The problem, though, isn’t cost.
Let’s say GM figures out a way to make an “affordable” battery that can be fully charged (not just partially charged) in five minutes or less. It will be something like a Saturn V rocket without propellant, in that absent a way to impart the charge quickly, it will not matter how quickly it could be charged — hypothetically. Even if it costs about the same as an otherwise equivalent gas-engine car, there will still be that time cost, and the fact is, most people aren’t interested in paying it.
To get a battery fully charged in five minutes in actuality would require an almost magical supply of electricity, magically delivered. We are talking ‘bout enough electricity to power a shopping mall — or a small town — to feed a small handful of EV kiosks capable of imparting that kind of power into an EV’s battery in ten minutes or less, let alone five minutes or less.

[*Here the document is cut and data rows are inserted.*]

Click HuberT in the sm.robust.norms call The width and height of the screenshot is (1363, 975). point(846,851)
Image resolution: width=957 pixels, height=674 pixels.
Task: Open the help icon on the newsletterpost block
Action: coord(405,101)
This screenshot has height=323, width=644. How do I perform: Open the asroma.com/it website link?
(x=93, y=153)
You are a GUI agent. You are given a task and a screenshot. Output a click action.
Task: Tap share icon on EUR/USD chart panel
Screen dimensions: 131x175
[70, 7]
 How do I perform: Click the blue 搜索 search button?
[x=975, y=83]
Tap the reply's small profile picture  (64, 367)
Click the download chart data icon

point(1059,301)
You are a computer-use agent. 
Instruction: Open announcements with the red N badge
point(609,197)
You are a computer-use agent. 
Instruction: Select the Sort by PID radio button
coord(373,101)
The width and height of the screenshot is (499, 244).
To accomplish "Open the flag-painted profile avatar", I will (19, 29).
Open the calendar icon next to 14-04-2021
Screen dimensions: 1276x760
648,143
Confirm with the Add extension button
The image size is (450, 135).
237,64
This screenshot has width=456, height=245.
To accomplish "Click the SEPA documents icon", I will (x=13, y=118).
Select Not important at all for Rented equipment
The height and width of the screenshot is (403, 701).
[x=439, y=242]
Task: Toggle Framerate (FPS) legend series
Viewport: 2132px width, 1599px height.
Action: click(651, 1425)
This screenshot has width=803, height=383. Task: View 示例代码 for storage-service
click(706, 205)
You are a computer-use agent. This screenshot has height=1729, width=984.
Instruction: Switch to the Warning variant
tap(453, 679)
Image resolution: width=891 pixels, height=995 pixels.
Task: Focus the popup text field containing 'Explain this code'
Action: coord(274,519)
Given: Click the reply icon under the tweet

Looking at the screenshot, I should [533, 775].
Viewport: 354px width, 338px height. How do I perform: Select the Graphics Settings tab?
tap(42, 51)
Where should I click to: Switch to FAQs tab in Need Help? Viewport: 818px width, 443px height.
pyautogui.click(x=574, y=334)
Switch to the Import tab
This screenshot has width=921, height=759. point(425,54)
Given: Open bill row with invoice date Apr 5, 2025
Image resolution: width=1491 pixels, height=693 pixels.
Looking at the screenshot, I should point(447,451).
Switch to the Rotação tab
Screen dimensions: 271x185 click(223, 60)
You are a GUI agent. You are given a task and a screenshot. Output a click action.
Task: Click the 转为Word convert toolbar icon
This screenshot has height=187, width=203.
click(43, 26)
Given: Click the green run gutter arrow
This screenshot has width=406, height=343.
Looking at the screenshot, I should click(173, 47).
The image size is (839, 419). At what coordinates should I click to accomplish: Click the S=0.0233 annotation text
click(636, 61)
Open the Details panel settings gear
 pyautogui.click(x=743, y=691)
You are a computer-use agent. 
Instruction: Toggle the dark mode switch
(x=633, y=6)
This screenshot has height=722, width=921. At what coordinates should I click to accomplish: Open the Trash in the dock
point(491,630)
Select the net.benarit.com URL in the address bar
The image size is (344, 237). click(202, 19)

That kind of power would require infrastructure that does not exist, as well as generating capacity that does not exist.
Will “investments” be made in that, too?
No doubt there are some who would love to make them — with other people’s money, of course. That is just what was done by — or under the auspices of — the wispy-haired ancient malingerer who tottered in front of the presidential podium from 2020-2024. His successor tried to pull the plug on that, but a court just ruled the spice must flow.
Even so, it will take a lot more “spice” for this to ever be feasible on a mass scale. No one — at GM at least — seems to ask why the quest (and cost-no-object) to try to make it so? But there is an answer that may explain the otherwise inexplicable.
It is that GM sees its future in places such as Chyna, where the “investments” are being made — and plenty of spice is flowing. America is a tapped-out place, and so are Americans. There are only 320 million or so of the latter, and only about 15 million of them buy new vehicles, electric or not. But there are about 1.5 billion Chinese. There are also lots of Europeans. More finely, Europe is faster at emulating China than the U.S. is. EVs are all but required in many European countries, and that is why Mercedes and VW/Audi, other European brands, “invested” even more than GM (and Ford) have in EVs.
They desperately need those “investments” to pan out.
GM — and Ford — no doubt hope to recoup the costs of their “investments” so far — and are now in a holding mode, waiting for Trump to destroy MAGA and thus usher in a regime more friendly to such “investments.”
This is probably the undertow of Barra’s comments and also those of GM’s CFO, Paul Jacobson. “We have not impaired our existing retail portfolio of EVs,” he said the other day. “We are working to improve the profitability of these vehicles through new battery technologies, engineering improvements and operational efficiencies.”
So the “electrified” vampire isn’t dead yet. And it will take more than a stake through his heart to assure he’s dead for good.